Itır’ın hikâyesini yazmak için kızının sorularından ilham almış yazar, kendileriyle yapılan röportajda Itır için “süper güçleri olmayan süper kahraman” benzetmesini kullanmış. Öyküde, o kız çocuğu bir amaç için dünyaya gelmiş. Günyüzü görmeyen Oturupduranlar’ın köyünde doğan, yerinde duramayan bir kız çocuğuymuş Itır.

“Size inat hiç durmadan koşacağım bundan böyle” demiş. Var mı arkamdan gelen?”

Itır Erhart’ın Adım Adım’da iyilik peşinde koşmasından ilham alan yazar Itır Koşunca’yı yazarken, Ispanaklı Yumurta’da olduğu gibi uyaklı bir yazım biçimi kullanmış. Bu şiirsel anlatımla bir araya gelen çizimler ve kız çocuğunun Itır’a olan benzerliği çizer ile yazarın uyumunu da ortaya koymuş. Bunların hepsinin yanında öykünün en can alıcı noktası Itır’ın koşarken koşarken Koruncuk Köyü’ne gelmesi.

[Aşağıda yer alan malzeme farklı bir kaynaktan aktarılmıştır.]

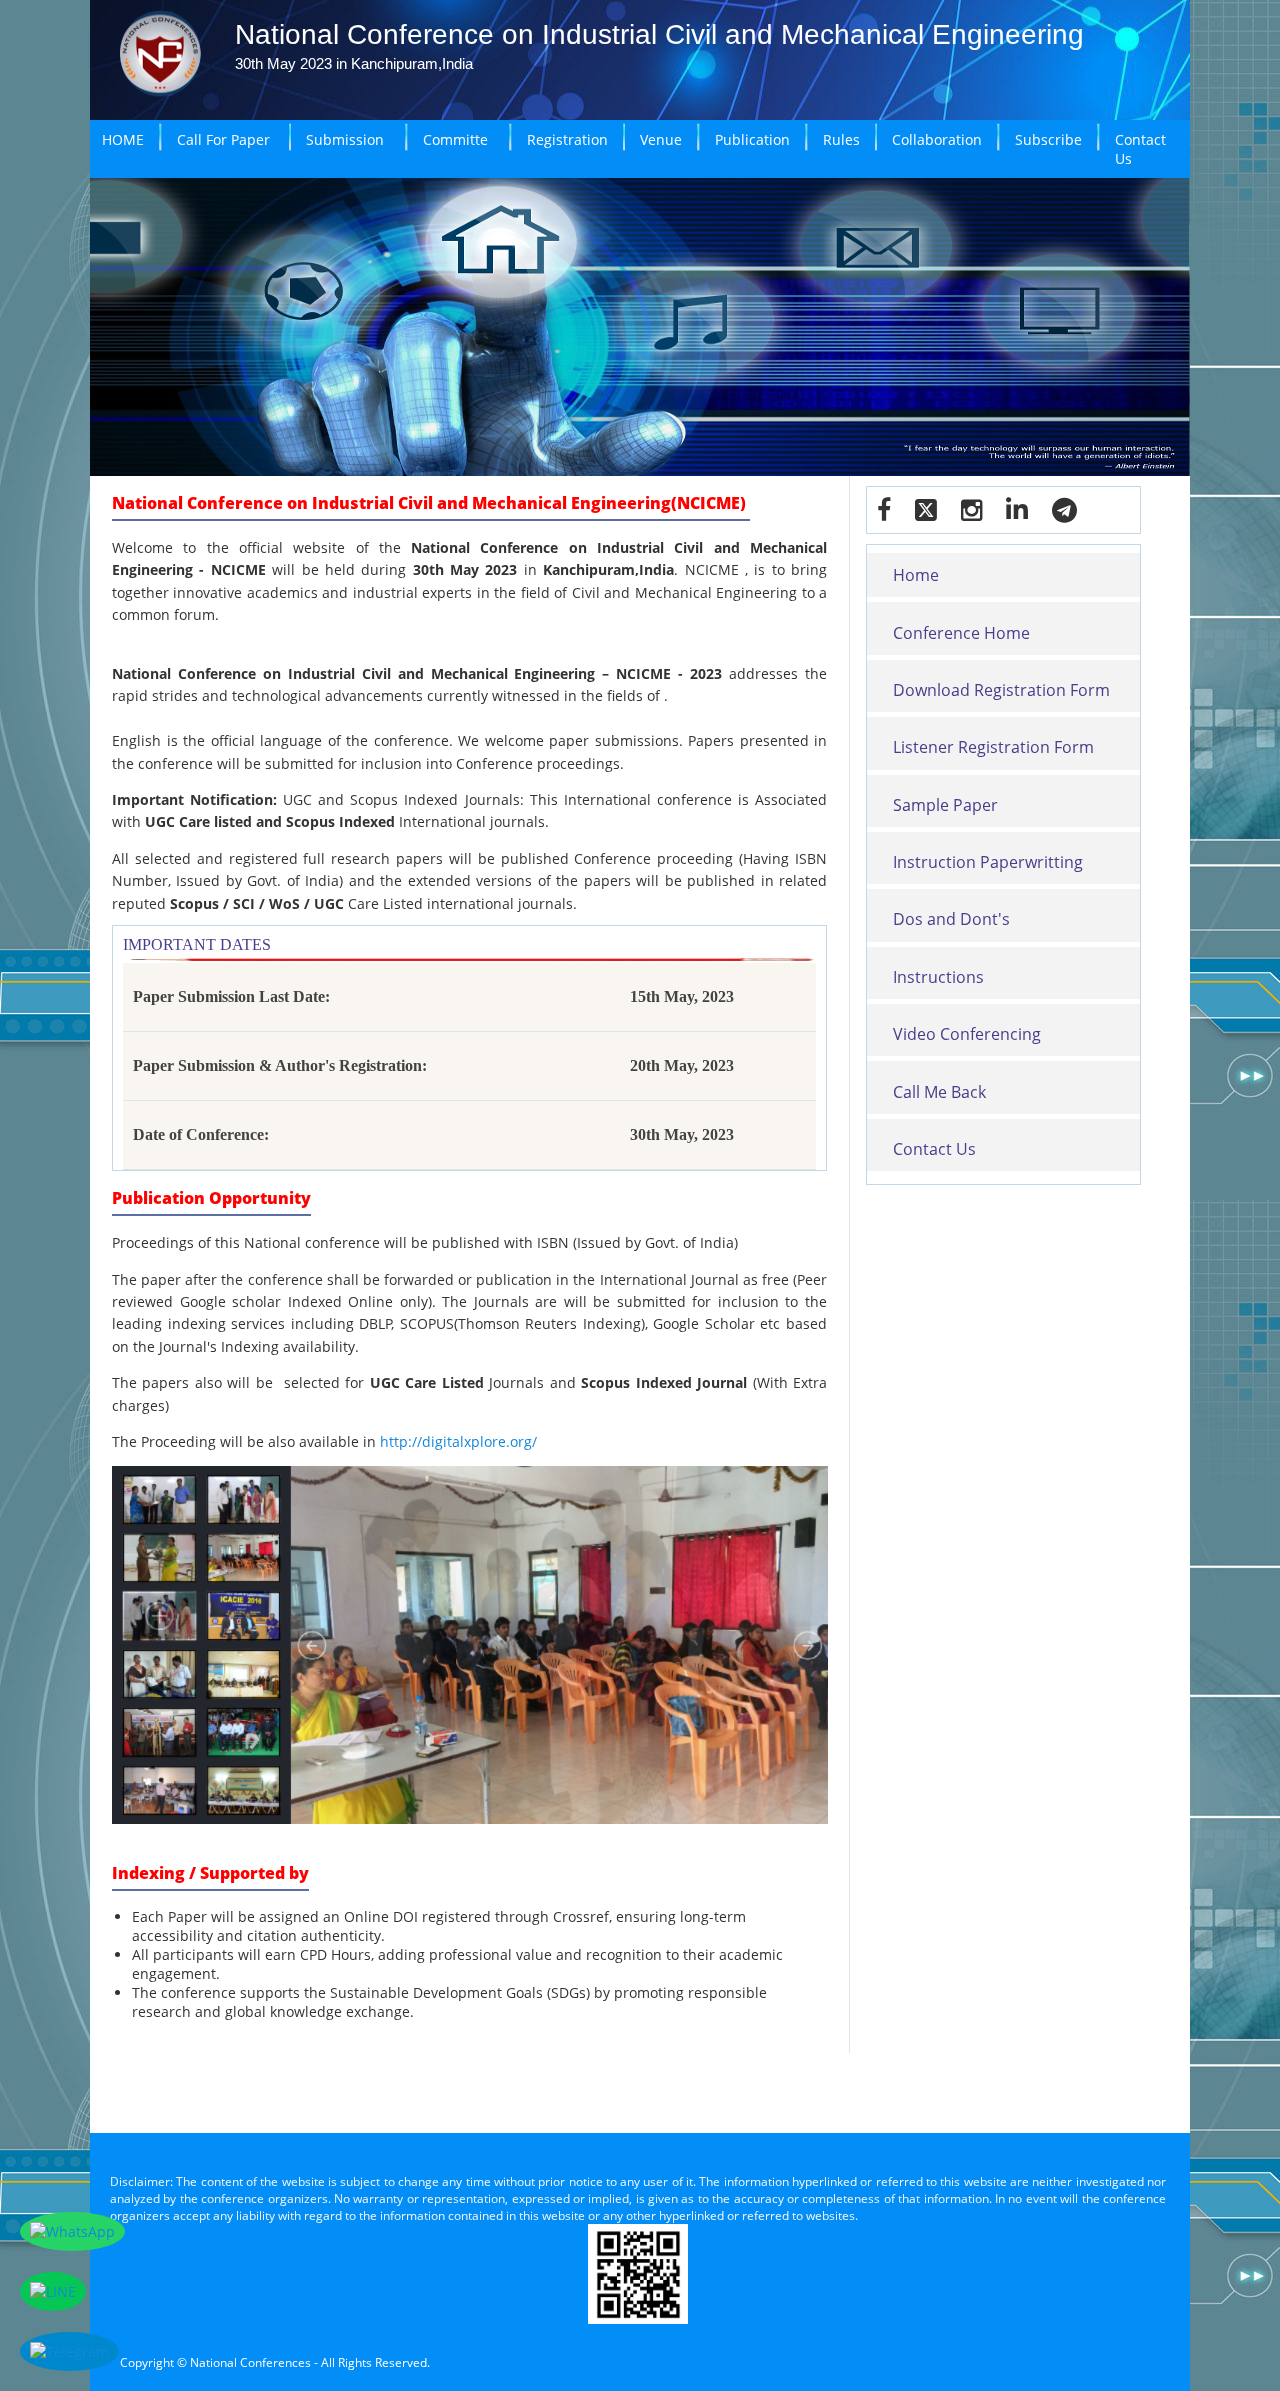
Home (916, 575)
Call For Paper (223, 139)
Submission (345, 139)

“Koruncuk Köyü diye bilinen bu köyün her hanesinde, korunma ihtiyacı bulunan çocuklar, sevgi içinde yaşayıp büyürlermiş. Kapılarını çalan Itır’a Koruncuk Köyü’nün çocukları kucak açmışlar.”

Itır Erhart ve yazarEsra Ercan Bilgiç

Evet evet, bildiğimiz Koruncuk. Öyküde adı geçen köy, Koruncuk Vakfı tarafından 1979 yılında korunmaya muhtaç çocukların okul öncesi yaştan başlayarak, çocuk köylerinde geleceğe hazırlanmalarını sağlayan, gönüllüleri ve bağışçıları olan bir sivil toplum kuruluşu.

Itır Koşunca öykü kitabında, Oturupduranlar köyündekiler Koruncuk Köyü’ndeki çocuklara yardım etmek için hareketleniyorlar. Itır önderliğinde el ele verip Koruncuk’a yardım ediyorlar. Böylelikle Oturupduranlar oluveriyor “Koşuverenler”.

“Yerinden kalkıp Itır’ın ardından koşmaya başladıkça oturupduranlar, gün gelmiş binlerce olmuş iyilik peşinde koşanlar.”

Ele ele verip iyilik peşinde koşma fikrini, gencinden yaşlısına amaç edinip düzenin değiştirilebileceği fikrini anlatmak için daha iyi bir kahraman düşünülemezdi, bu öykü de daha güzel yazılıp çizilemezdi.

Böylelikle çocuklarımıza da sivil toplum bilincini bu satırlarla aşılayabiliyoruz. Bizim kızın vazgeçilmez kitaplarının arasında artık Itır Koşunca da var.

Heyecanla okuduğumuz her defasında, kitabın sonunda, “İşte bu kadar kolay anne.” diyor. Gerçekten de işte bu kadar kolay. Itır Koşunca’nın satışının geliri aynen öyküde olduğu gibi Koruncuk’a aktarılacak. Ele ele verip dünyayı değiştirmek mümkün.

Esra Ercan Bilgiç hep yazsın. Itır hep koşsun. Dünyanın daha iyi bir yer olabileceğine olan inancımız hep sürsün!

Kitapları çeşitli internet sitelerinde ve kitapçılarda bulabilirsiniz.